1965: The Most Revolutionary Year in Music
Andrew Grant Jackson
Thomas Dunne Books
2015, 328 pages
An entertaining read for those who enjoyed the 1960s or who have an interest in music history is 1965: The Most Revolutionary Year in Music by Andrew Grant Jackson. 1965 was a year of incredible music that was diverse and created, in part, by competition amongst groups and musicians from North America and Europe. The music was also influenced by the war in Vietnam and the Civil Rights Movement, among other things. All of this is captured by Jackson who begins the book with a 10-page “1965 Selected Time Line” featuring significant songs and activities that occurred, by month, in 1965.

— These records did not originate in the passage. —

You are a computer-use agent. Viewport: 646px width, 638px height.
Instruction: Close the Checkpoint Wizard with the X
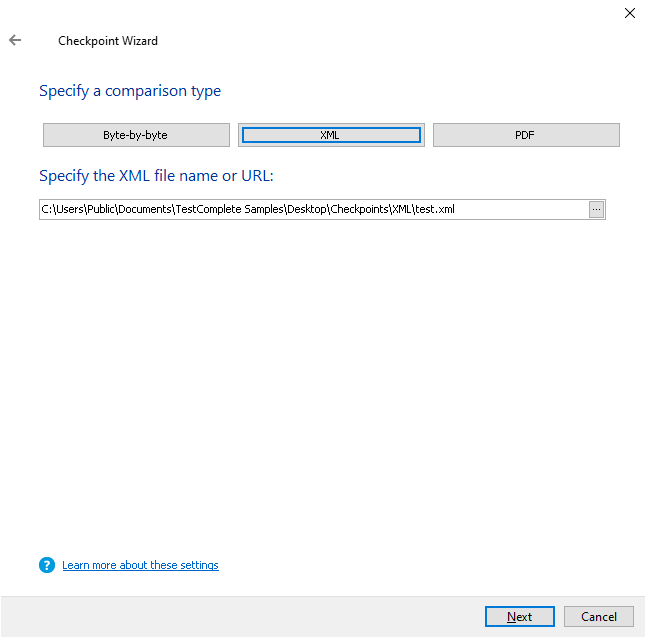[x=630, y=13]
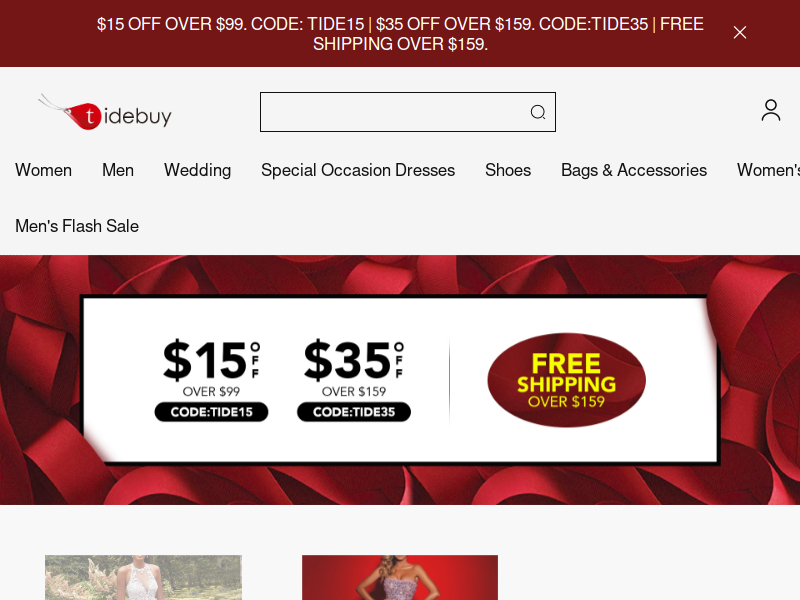Go to homepage via Tidebuy logo
Screen dimensions: 800x600
click(x=105, y=112)
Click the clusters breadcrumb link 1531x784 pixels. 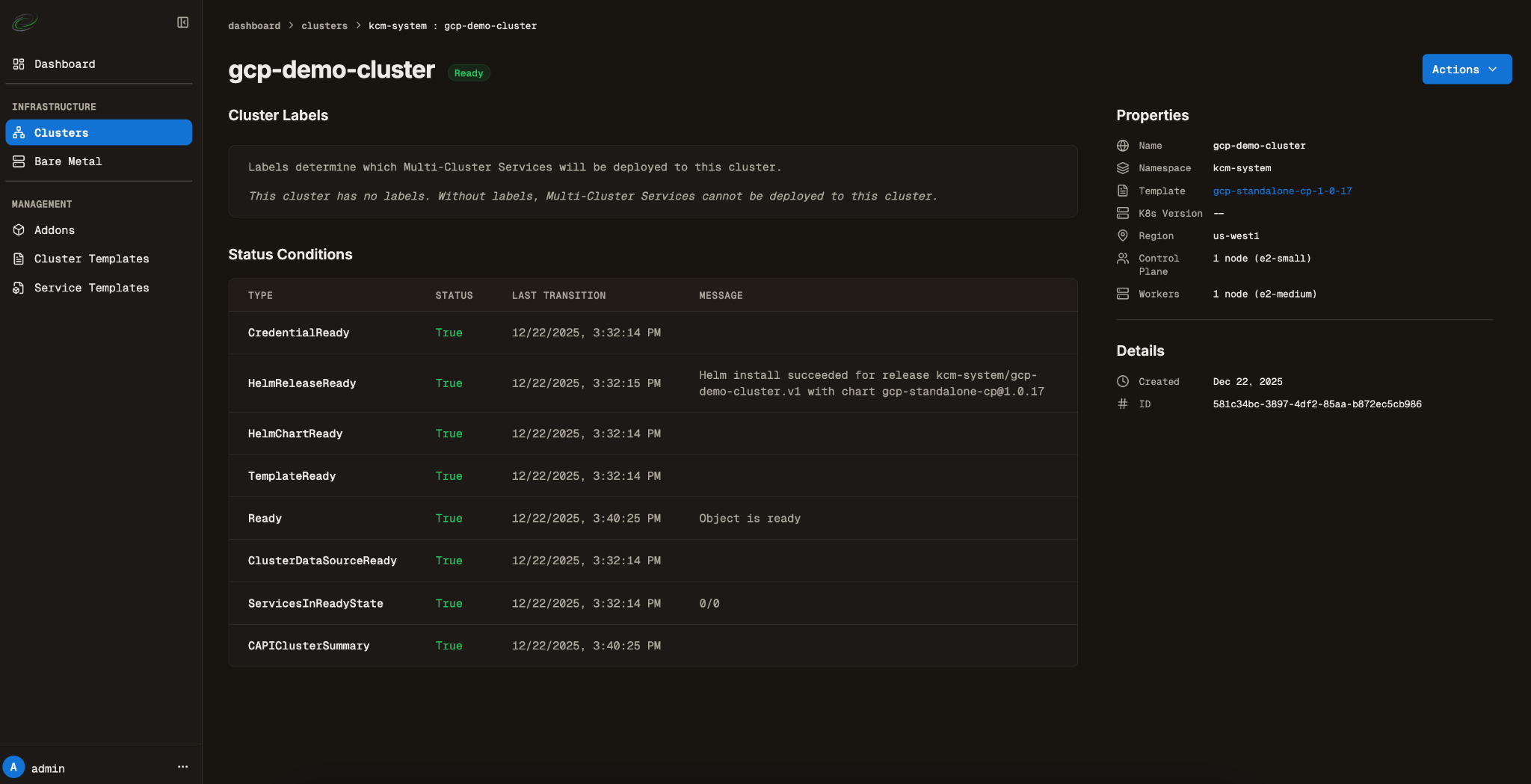click(x=324, y=26)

Not only will you read about the top songs of the year, along with those who wrote and performed them, but also Martin Luther King Jr.’s civil rights work, the Vietnam War, the LA riots and President Lyndon Johnson’s involvement with these along with Medicare and Medicaid.
But music is the focus of this interesting book and there is considerable information in this well researched book about the Beatles, the Rolling Stones, the Byrds, the Beach Boys along with Bob Dylan, Otis Redding, Marianne Faithful, Diana Ross, Phil Ochs and many others who made the 1960s so memorable. You not only learn which songs topped the charts, but also about how the songs were created and why. I certainly enjoyed the information about some of my favourite songs including Mr. Tambourine Man and Eve of Destruction as well as the album Rubber Soul.
Divided into sections for each of the seasons, the book begins with the Rolling Stones and ends with subjects that include the album Rubber Soul and the wonderful television special “A Charlie Brown Christmas”. In between there is lots of information about what the author describes as “…the most groundbreaking twelve months in music history.”